A once-shuttered California mine is trying to transform the rare earth industry

This media story describes CMI Affiliate MP Materials.

In arid southeastern California, just across the border from Nevada, sits the only large-scale rare earth element mine in the Western Hemisphere. Here at Mountain Pass, rocks are dug out of a 1,300-foot pit in the ground, crushed, and liquified into a concentrated soup of metals that are essential for the magnets inside consumer electronics, wind turbines, and electric vehicles, or EVs. Today, that metallic soup is shipped to China, where individual rare earths are separated before being refined into metals and forged into magnets. But MP Materials, the company that took ownership of the 70 year-old Mountain Pass mine in 2017, hopes to change that. This quarter, MP Materials plans to begin separating rare earths at Mountain Pass — the first time this key processing step will have occurred in the United States since 2015. 

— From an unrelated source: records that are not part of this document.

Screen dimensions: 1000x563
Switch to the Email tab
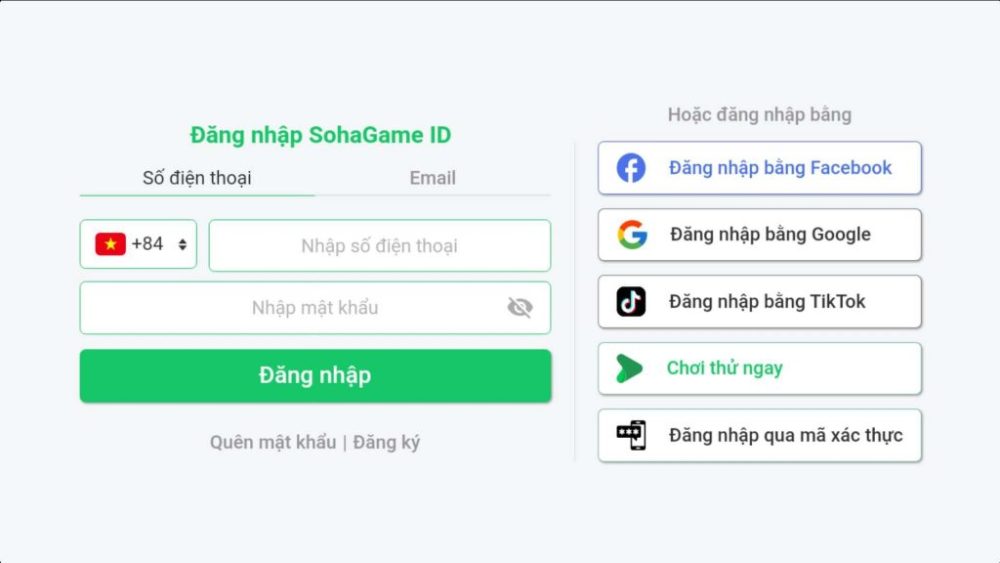432,178
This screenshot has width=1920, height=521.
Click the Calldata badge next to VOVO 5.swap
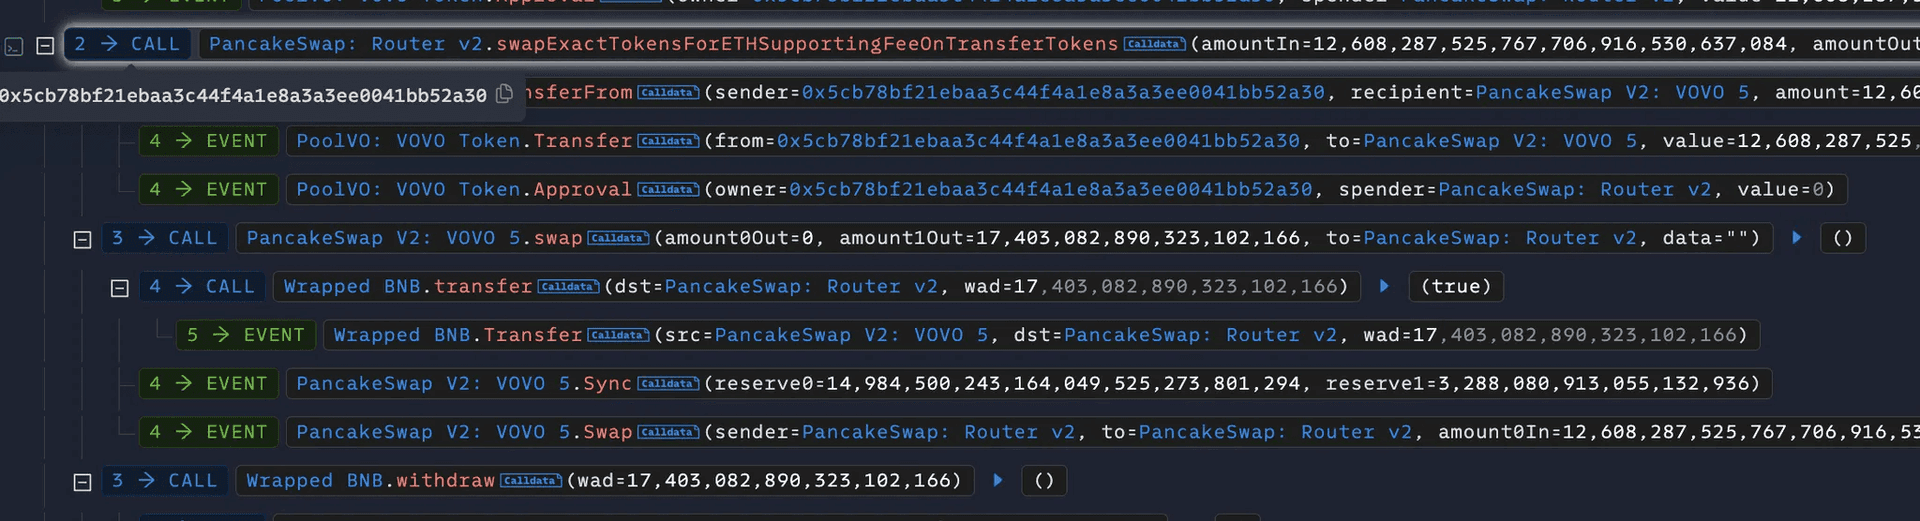click(618, 238)
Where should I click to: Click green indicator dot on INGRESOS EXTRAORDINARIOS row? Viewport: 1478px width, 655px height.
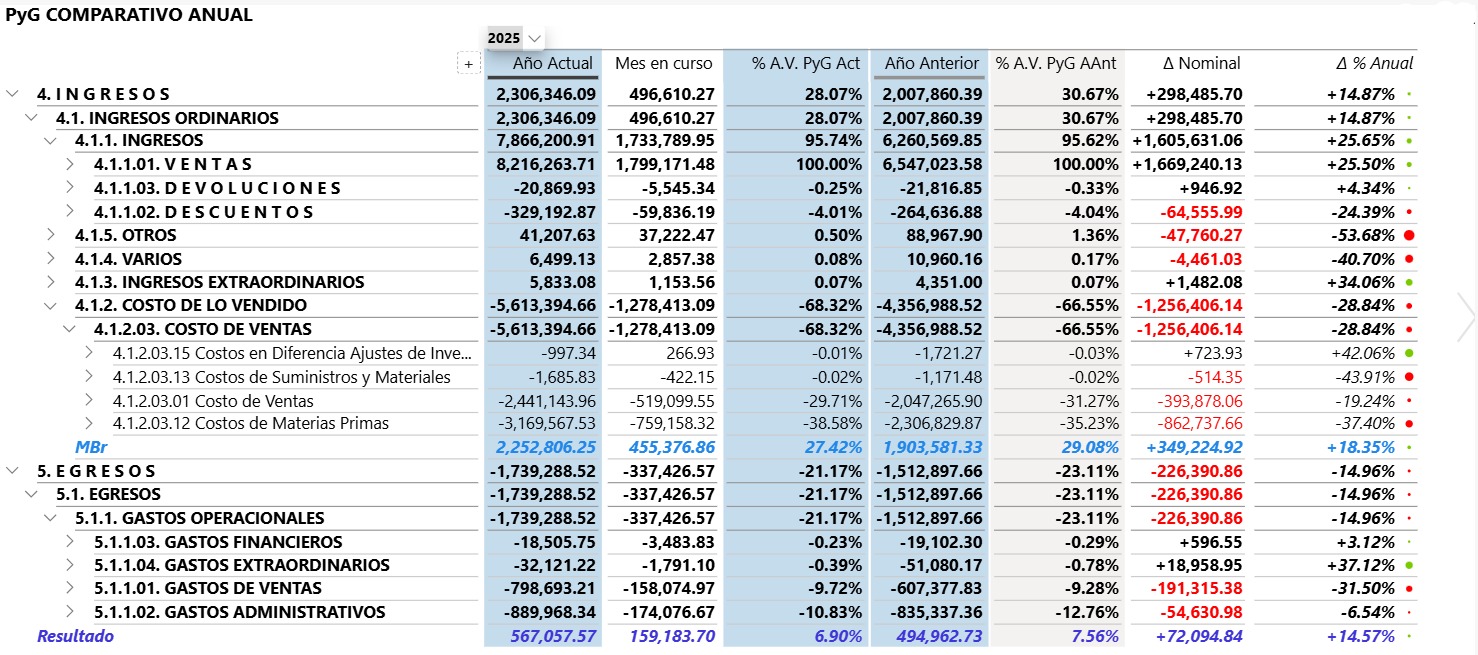1409,282

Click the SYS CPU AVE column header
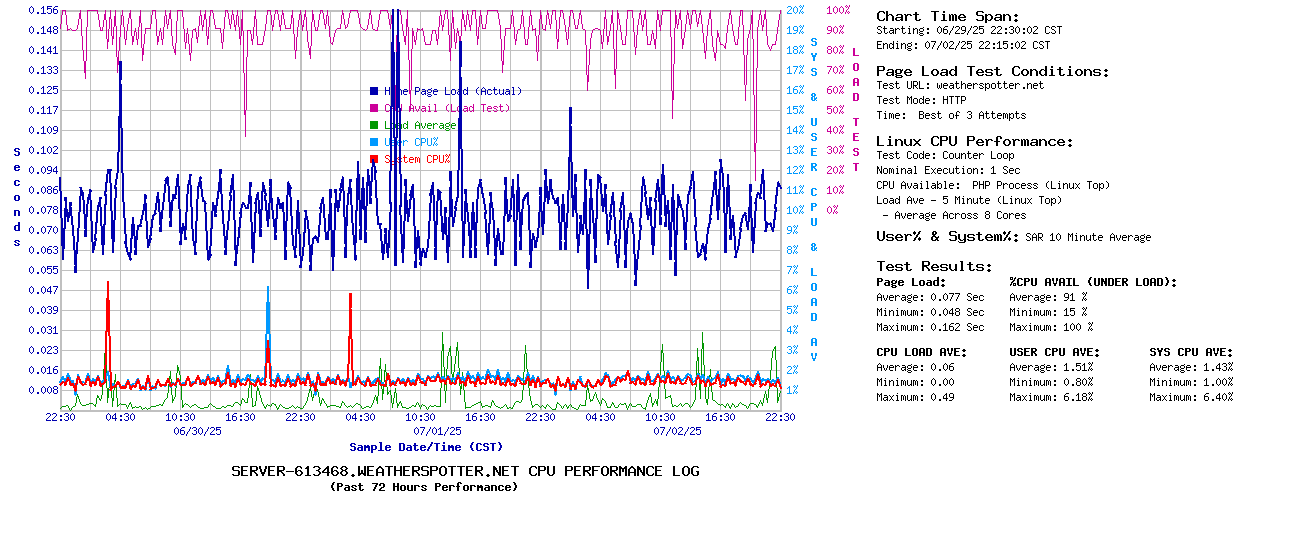[x=1191, y=352]
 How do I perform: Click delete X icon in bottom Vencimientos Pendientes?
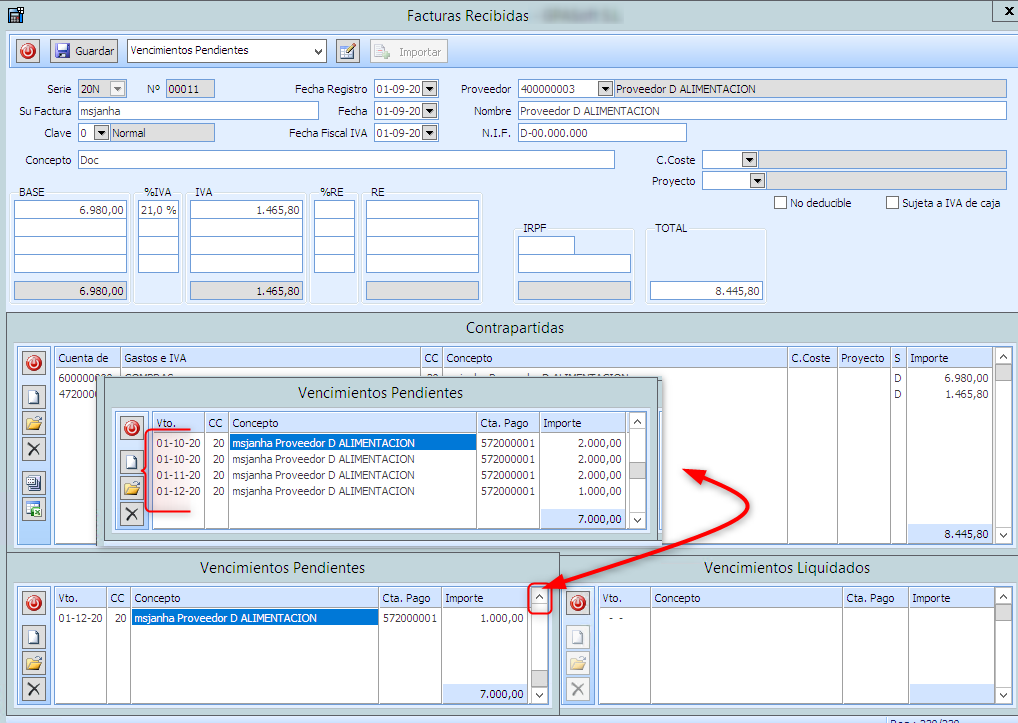pos(34,688)
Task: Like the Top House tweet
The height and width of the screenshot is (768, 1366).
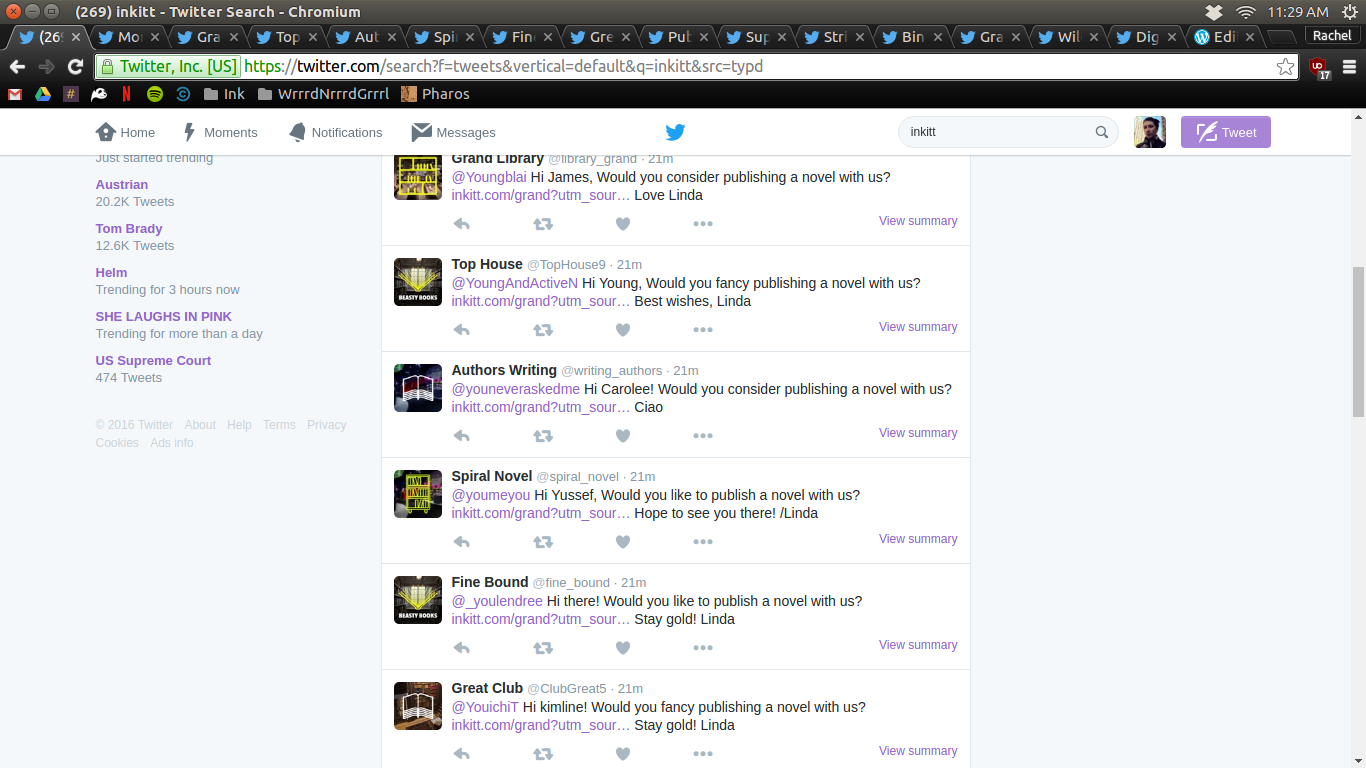Action: coord(622,330)
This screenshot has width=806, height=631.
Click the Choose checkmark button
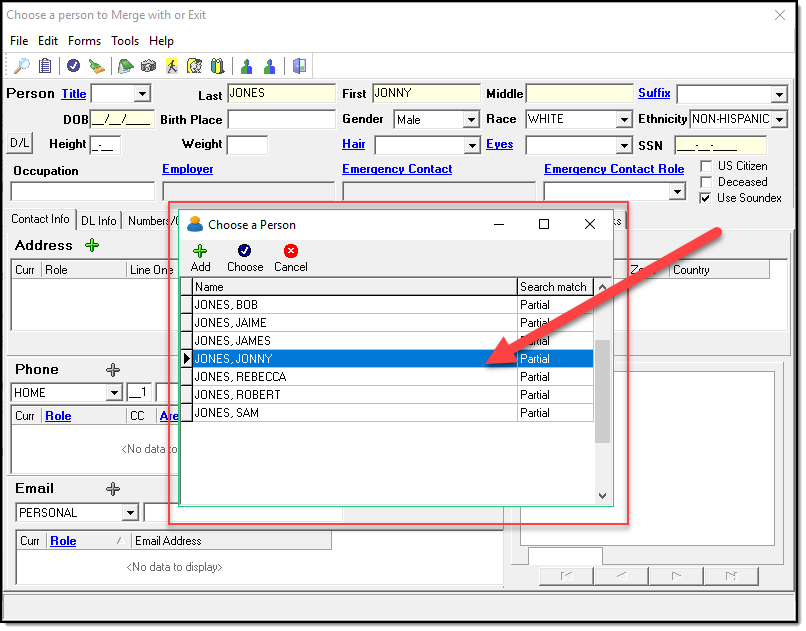245,258
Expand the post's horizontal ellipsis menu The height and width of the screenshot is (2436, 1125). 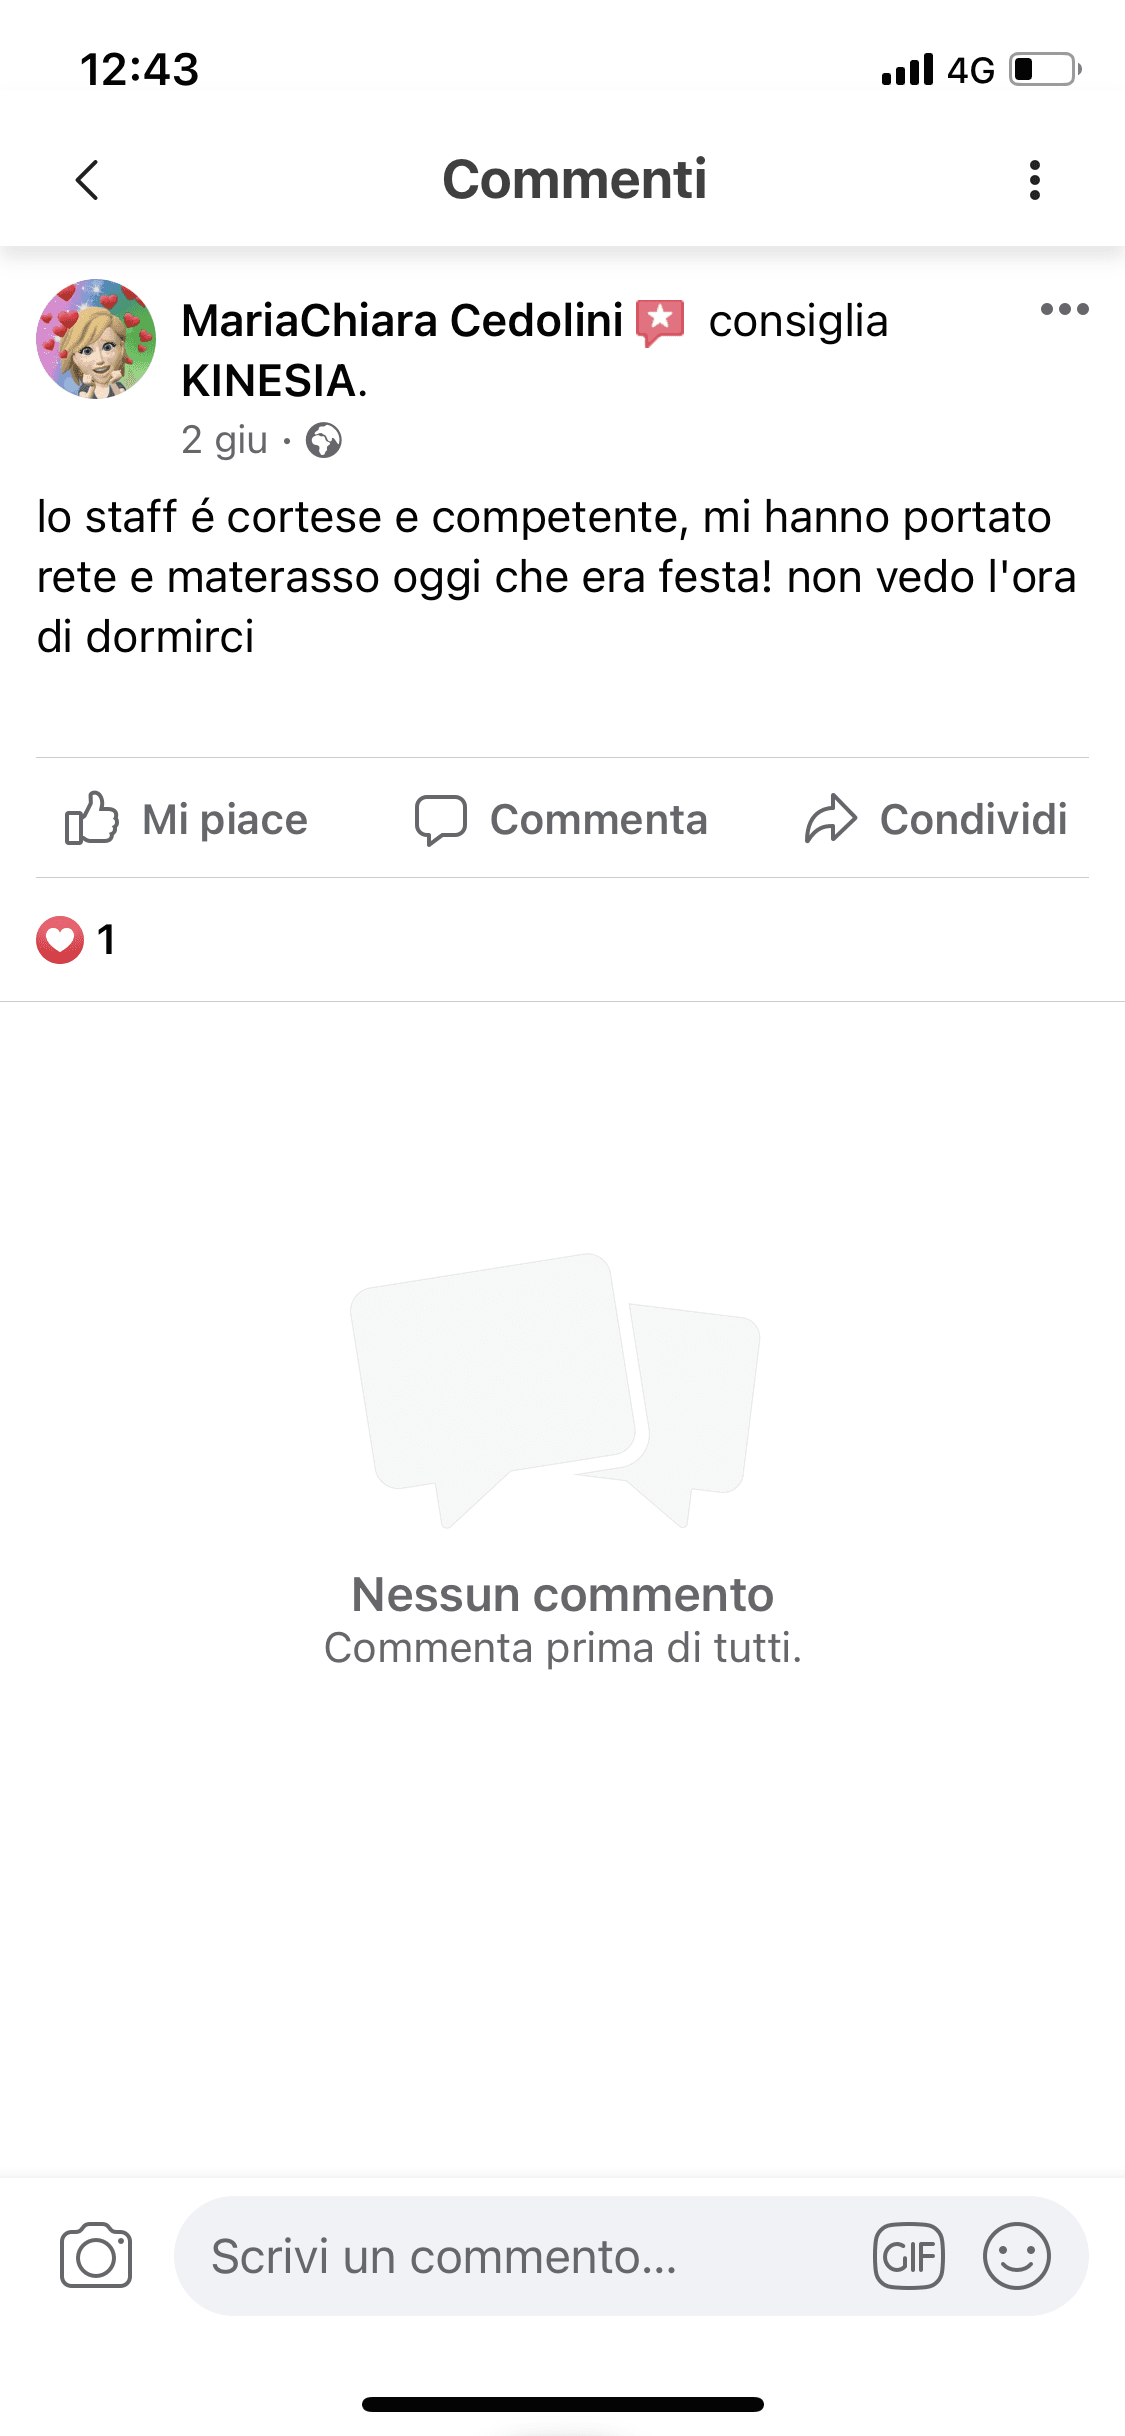(1064, 309)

MP Materials says that the new U.S.-based rare earth supply chain it is building will be greener than its counterparts in Asia, where the mining and processing of rare earths have created nightmarish pollution problems. Some of its domestically processed rare earths will be used to make alloys and magnets for EVs, and others could help renewables developers build the wind turbines the U.S. desperately needs to decarbonize its power sector.